Hi, Core people!
One more post about grub2 and TinyCore. Using multiple TC versions, building custom rootfs-es, kernels, having need for different bootcodes' batches makes someone tired of constant editing (manual!) of grub,cfg according to the newly appeared environments. Trying to avoid grub.cfg manual editing I've made a universal grub.cfg, which, once stored in /EFI/BOOT/grub directory, don't need to be cared and make all the job of creating grub2 menu entries during boot process by itself lonely. Of course this assumes, that the structure and content of the boot device follows certain rules.
Boot device contains a directory tree with distribution files (vmlinuz, vmlinuz64, rootfs.gz, rootfs64.gz, modules.gz, modules64.gz) placed in various directories. Also boot device directory tree contains "bootcodes" files. The normal way to use "bootcodes" files is to place the single
BOOTCODES="<something>"
definition, which will be sourced to the grub2 shell while creating the corresponding menu entry.
Boot menu entries are created only for the terminal nodes - dirctories, which doesn't have subdirs. Each terminal node has unique path from the root directory. Distribution files are collected along this path exclusively, means if on the way from / to /10/4/6/7 more than one "vmlinuz" will be found, the latest (closest to the terminal node) will be used. "bootcodes" assignments are accumulated in BOOTCODES_FULL variable, which immediately is used for creating menu entry itself.

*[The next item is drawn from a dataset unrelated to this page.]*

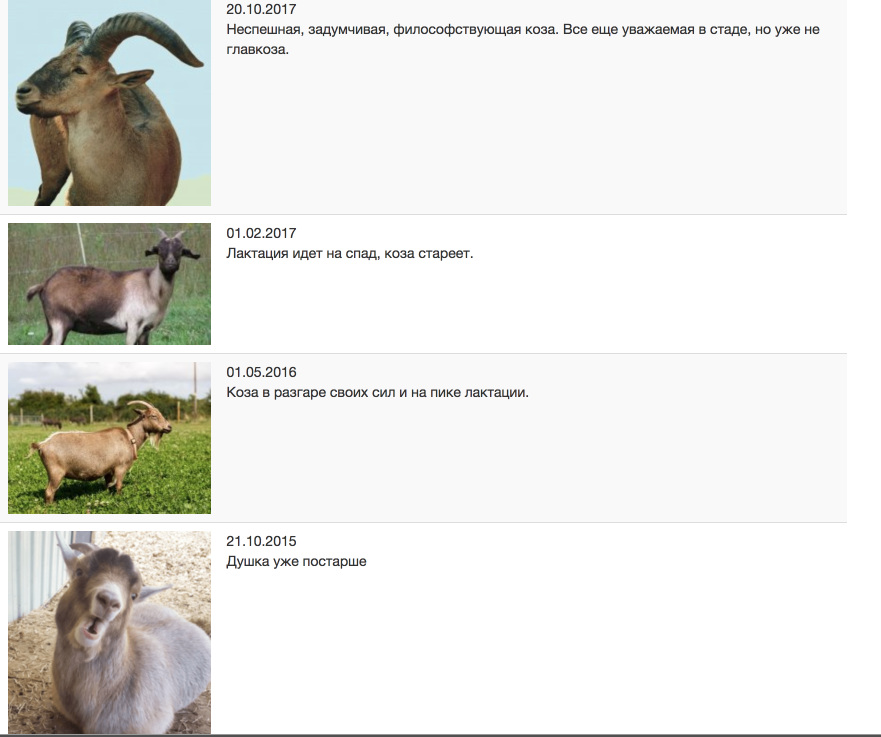Click the text 'Лактация идет на спад, коза стареет.'
This screenshot has height=737, width=881.
pyautogui.click(x=349, y=253)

For every terminal node entries tried to be created depends on the set of distribution files collected along the path and CPU bitness.
Directory names, visible for script, can only be natural numbers (see NATURALS constant in the source code). Directories alternatively named don't influence on entries cretion process.
First subdir in BOOT_ROOT is considered to be the version number and all the down-level subdirs' created entries will share the same TCE<version> working directory. So distribution files of TC10.0 version, placed in /10/0 and TC10.1 files placed in /10/1 will share the same /TCE10 directory for roots and /TCE10-64 for rootfs64. Boot and TCE devices may be separate ones.
So final grub.cfg is "cat"-ed of the definition header (grub.cfg.def) and grub.cfg.template and is placed in /EFI/BOOT/grub/ on the EFI device, according to initial Juanito's post.
Additional tool for making menu entries understandable are "title" files. For example, if /10/1 contains 32-bit distributionn files, /10/1/2 contains "bootcodes" with
BOOTCODES="noswap nodhcp"
then corresponding boot menu entry will be named "core-10-1-2". But if You'll place in /10/1/2 the file "title", containing
TITLE="mysettings1"
then corresponding entry becomes named "core-10-1-mysettings1".
Important note: TITLE value string must not contain spaces.
This is brief description of the grub.cfg.template possibilities. Of course, it is not fully tested, so You can use it with care.
Have a nice Core!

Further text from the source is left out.